Task Automation & Efficiency

Automate repetitive workflows and reduce manual effort

Example

Generate reports, summarize documents, draft communications

Save 3-5 hours per week on routine tasks

Knowledge Enhancement

Learn new skills, understand complex topics, get expert guidance

Example

Explain concepts, provide examples, suggest learning resources

Accelerate learning and skill development by 2x

Quality Improvement

Enhance output quality through reviews, suggestions, and refinements

Example

Review drafts, suggest improvements, catch errors

Improve work quality by 30-40% with less effort

Implementation Guide

Prerequisites

  • Claude Desktop or compatible AI client with skill support
  • Clear understanding of task or problem to solve
  • Willingness to iterate and refine outputs

Time Estimate

15-45 minutes depending on use case complexity

Installation Steps

  1. 1.Install skill using provided installation command
  2. 2.Test with simple use case relevant to your work
  3. 3.Evaluate output quality and relevance
  4. 4.Iterate on prompts to improve results
  5. 5.Integrate into regular workflow if valuable

Common Pitfalls

  • Expecting perfect results without iteration
  • Not providing enough context in prompts
  • Using skill for tasks outside its intended scope
  • Accepting outputs without review and validation

Best Practices

✓ Do

  • +Start with clear, specific prompts
  • +Provide relevant context and constraints
  • +Review and refine all outputs before using
  • +Iterate to improve output quality
  • +Document successful prompt patterns

✗ Don't

  • Don't use without understanding skill limitations
  • Don't skip validation of outputs
  • Don't share sensitive information in prompts
  • Don't expect skill to replace human judgment

💡 Pro Tips

  • Be specific about desired format and style
  • Ask for multiple options to choose from
  • Request explanations to understand reasoning
  • Combine AI efficiency with human expertise

When to Use This

✓ Use When

Use when skill capabilities match your task, clear ROI on time saved, and you can validate outputs.

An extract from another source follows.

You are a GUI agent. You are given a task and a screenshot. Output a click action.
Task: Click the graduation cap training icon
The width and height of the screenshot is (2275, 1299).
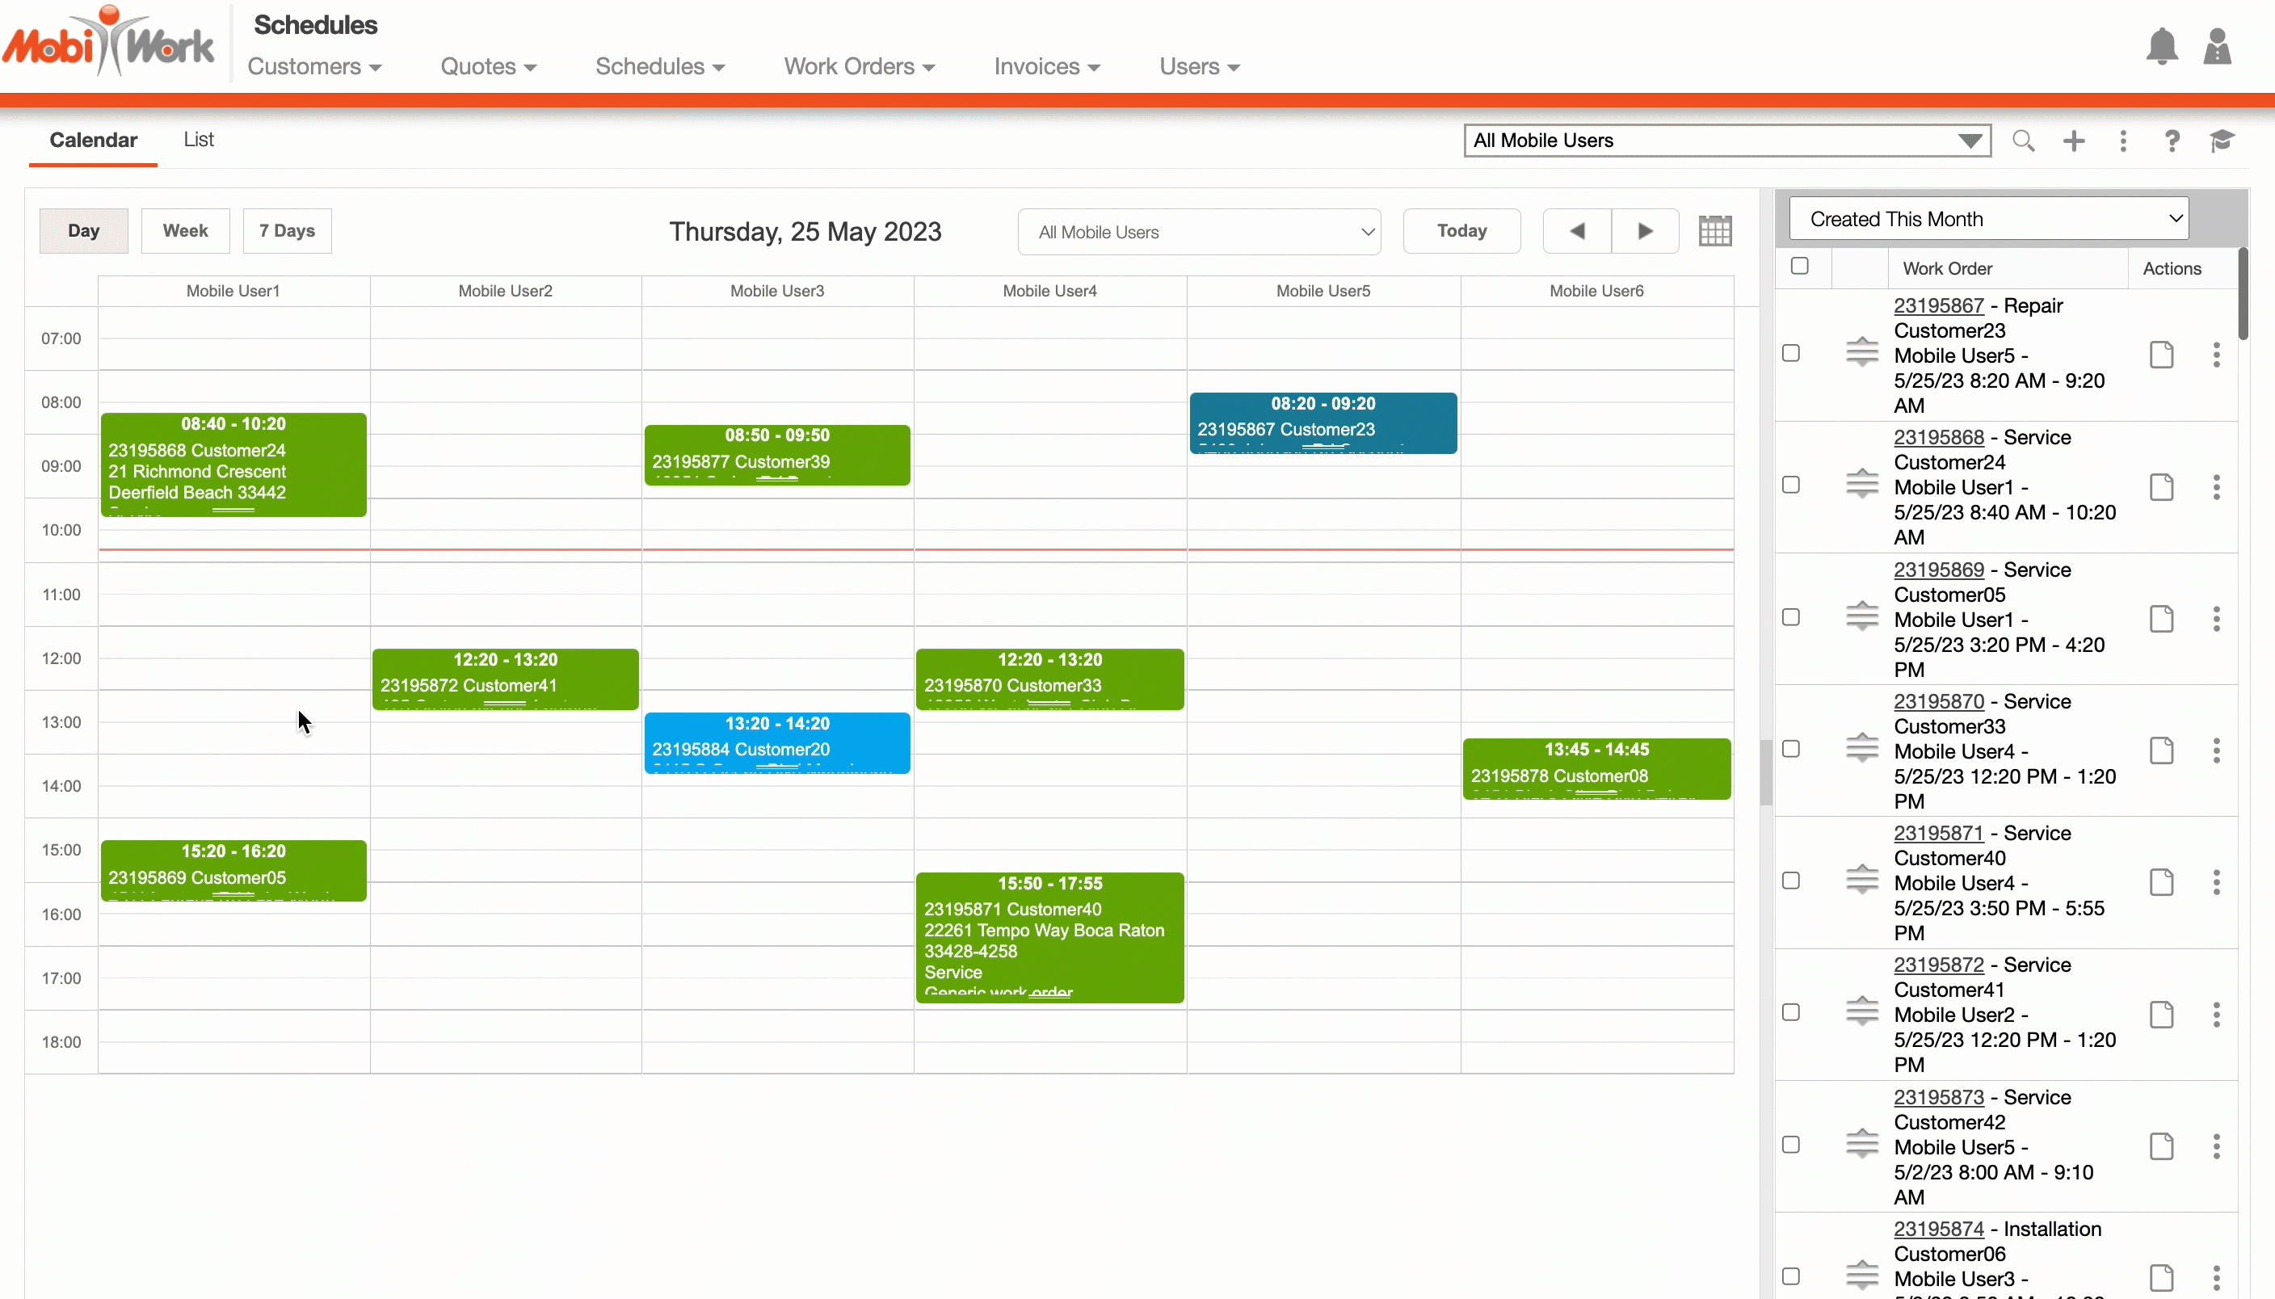click(2221, 141)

Best for repetitive tasks, learning, and quality improvement.

✗ Avoid When

Avoid when task requires deep expertise you can't validate, involves sensitive decisions, or when learning process is more valuable than speed of completion.

Learning Path

  1. 1Familiarize yourself with skill capabilities and limitations
  2. 2Start with low-risk, non-critical tasks
  3. 3Progress to more complex and valuable use cases
  4. 4Build expertise through regular use and experimentation

Discussion

Product Hunt–style comments (not star reviews)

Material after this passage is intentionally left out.